__WHAT YOU SHOULD DO__
The answer must be every line of the records below that contains the word "agent", copied out.

__EXERCISE MATERIAL__
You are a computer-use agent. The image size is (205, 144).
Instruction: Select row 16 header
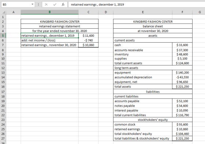[x=3, y=87]
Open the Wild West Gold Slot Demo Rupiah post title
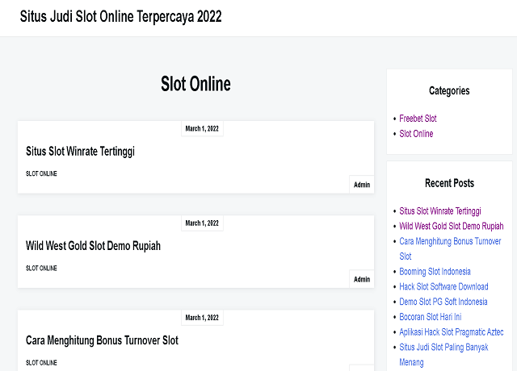 click(93, 245)
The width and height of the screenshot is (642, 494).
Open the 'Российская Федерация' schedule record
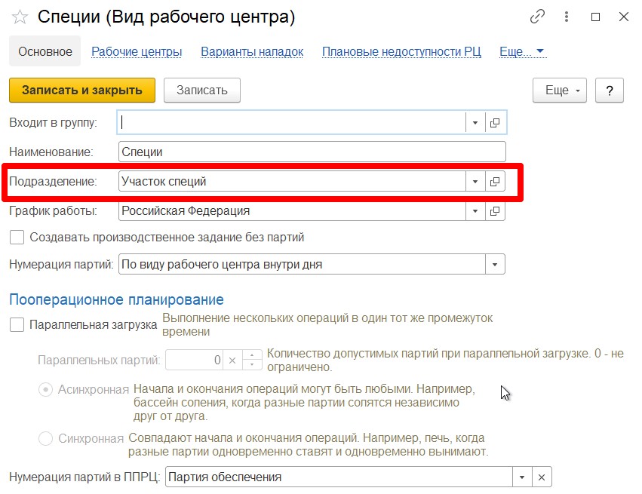495,211
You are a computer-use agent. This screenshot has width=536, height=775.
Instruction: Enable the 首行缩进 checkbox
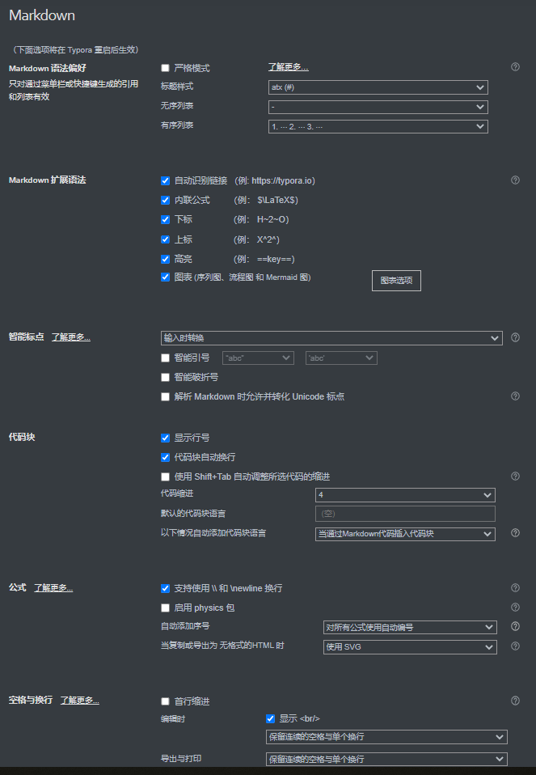166,701
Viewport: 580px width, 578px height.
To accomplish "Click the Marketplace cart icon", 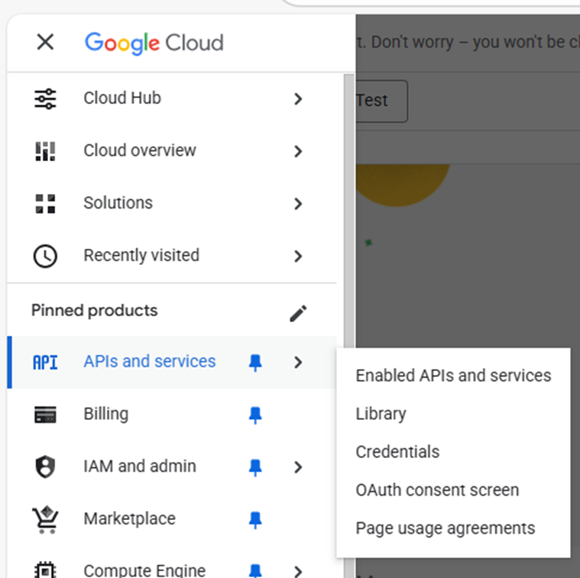I will click(45, 519).
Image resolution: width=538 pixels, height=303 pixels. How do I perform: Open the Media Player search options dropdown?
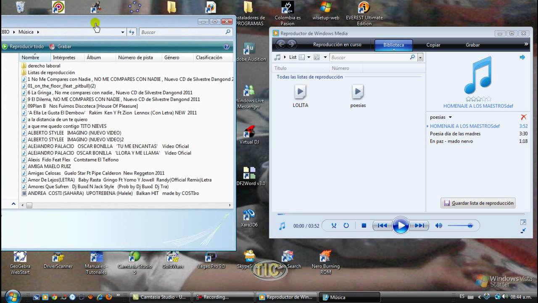coord(420,58)
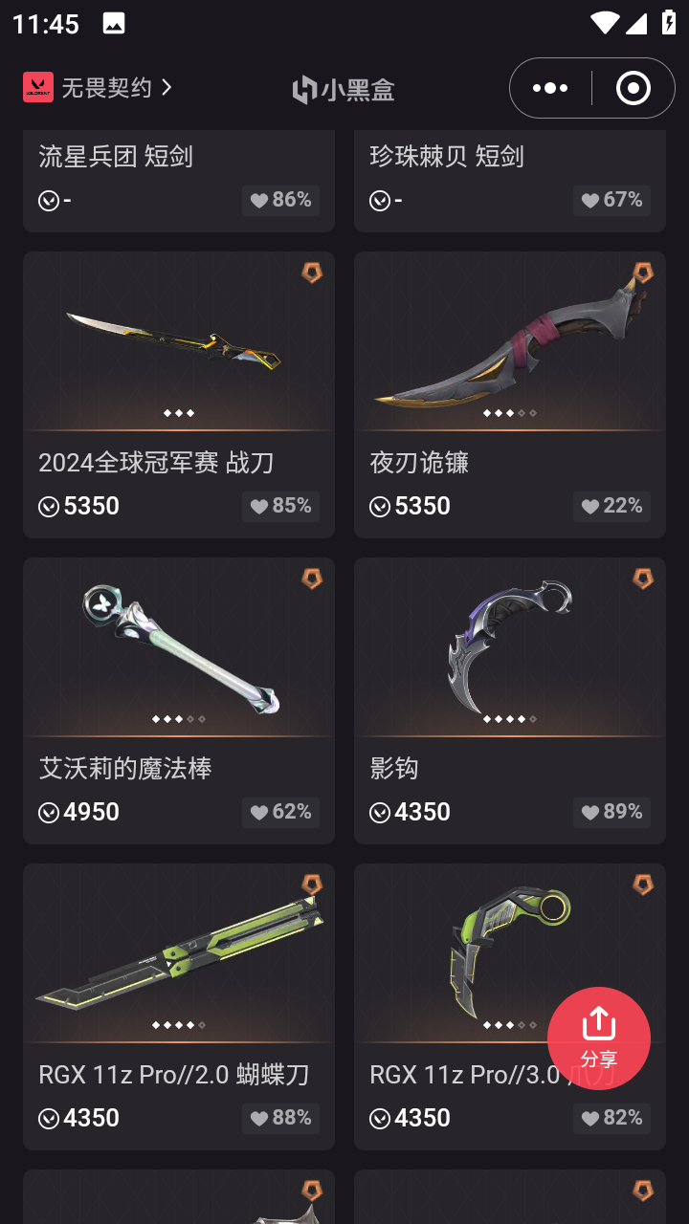689x1224 pixels.
Task: Open the 珍珠棘贝 短剑 item
Action: (x=510, y=181)
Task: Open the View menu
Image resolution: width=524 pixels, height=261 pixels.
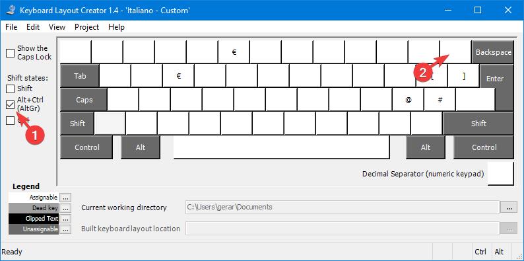Action: [57, 27]
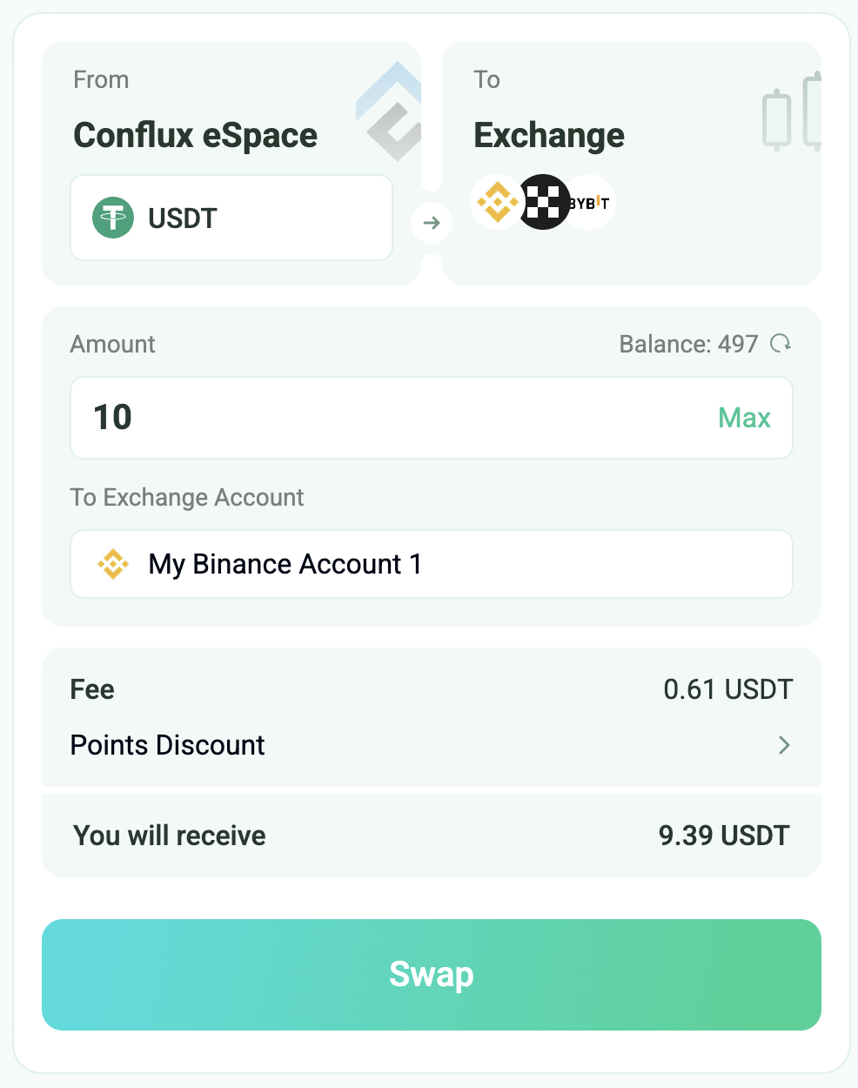Click Binance icon in account selector
The height and width of the screenshot is (1088, 858).
pos(113,564)
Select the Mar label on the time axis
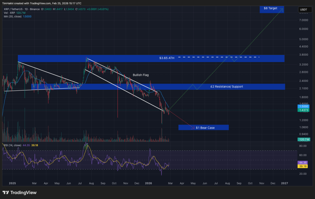The width and height of the screenshot is (315, 199). coord(34,183)
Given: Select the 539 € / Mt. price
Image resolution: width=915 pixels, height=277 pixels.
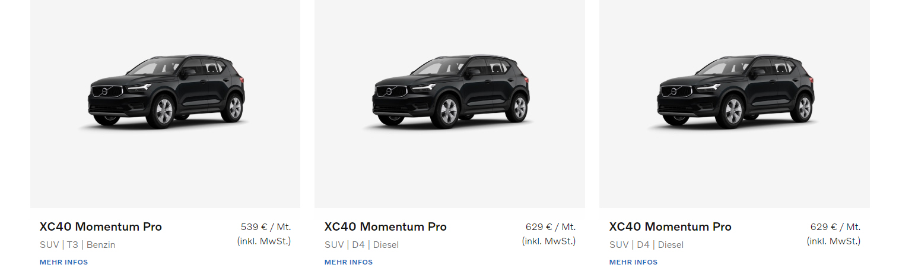Looking at the screenshot, I should pos(266,226).
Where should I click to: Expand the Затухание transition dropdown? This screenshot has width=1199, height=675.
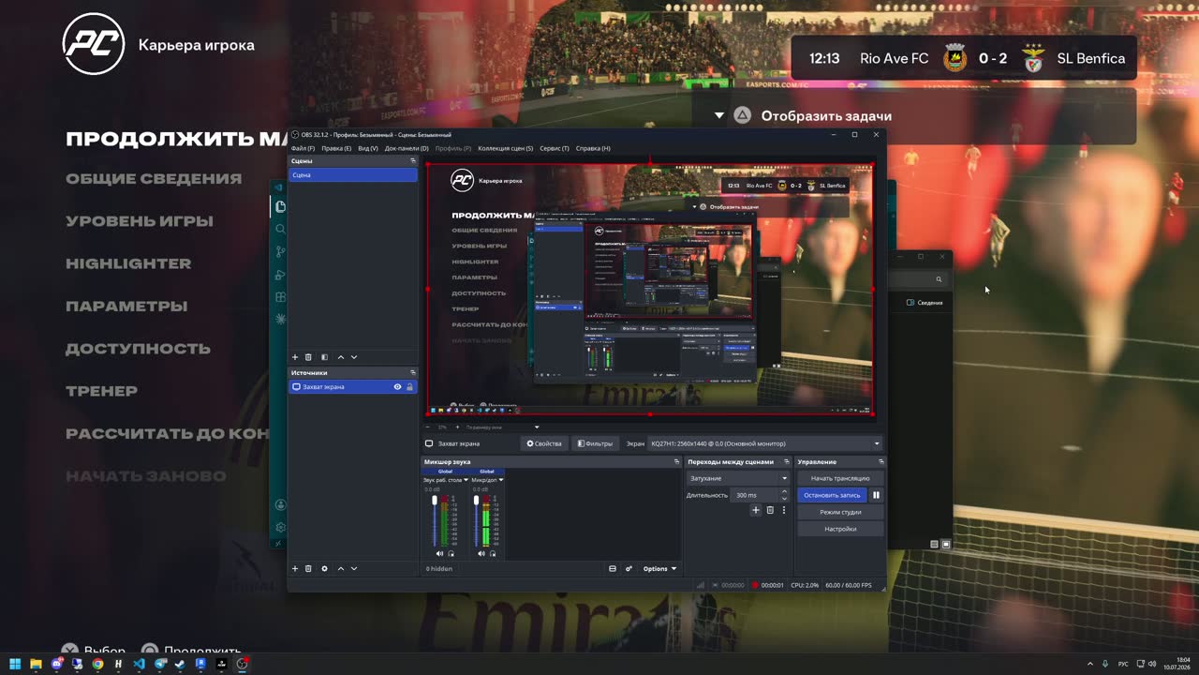[738, 478]
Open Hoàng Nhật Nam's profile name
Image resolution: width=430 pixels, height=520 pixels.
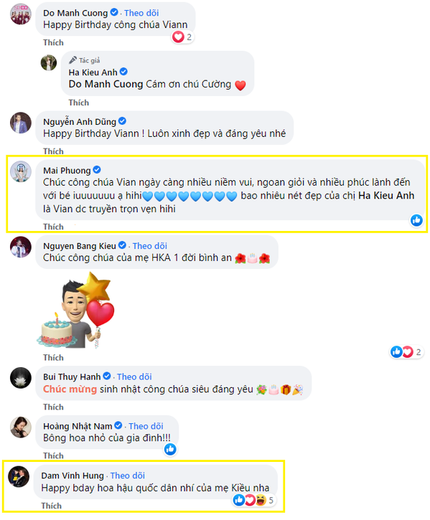pos(78,426)
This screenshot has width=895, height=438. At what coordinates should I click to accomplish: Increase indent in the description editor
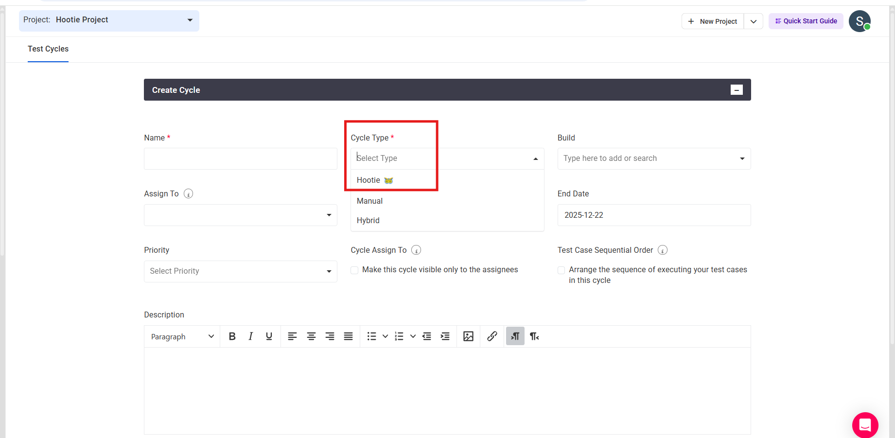pyautogui.click(x=445, y=336)
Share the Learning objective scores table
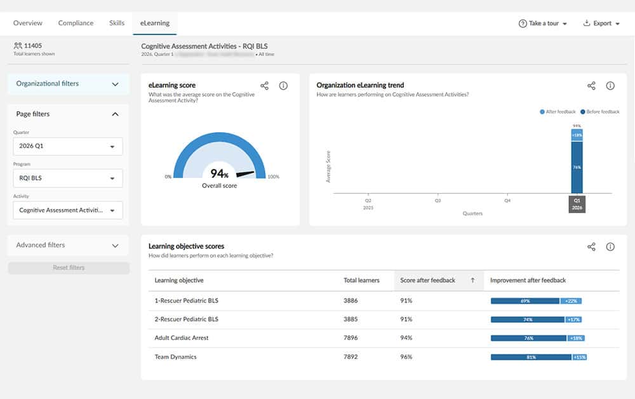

__WORKED SOLUTION__
You are a computer-use agent. The image size is (205, 144).
You are a computer-use agent. This screenshot has width=536, height=775.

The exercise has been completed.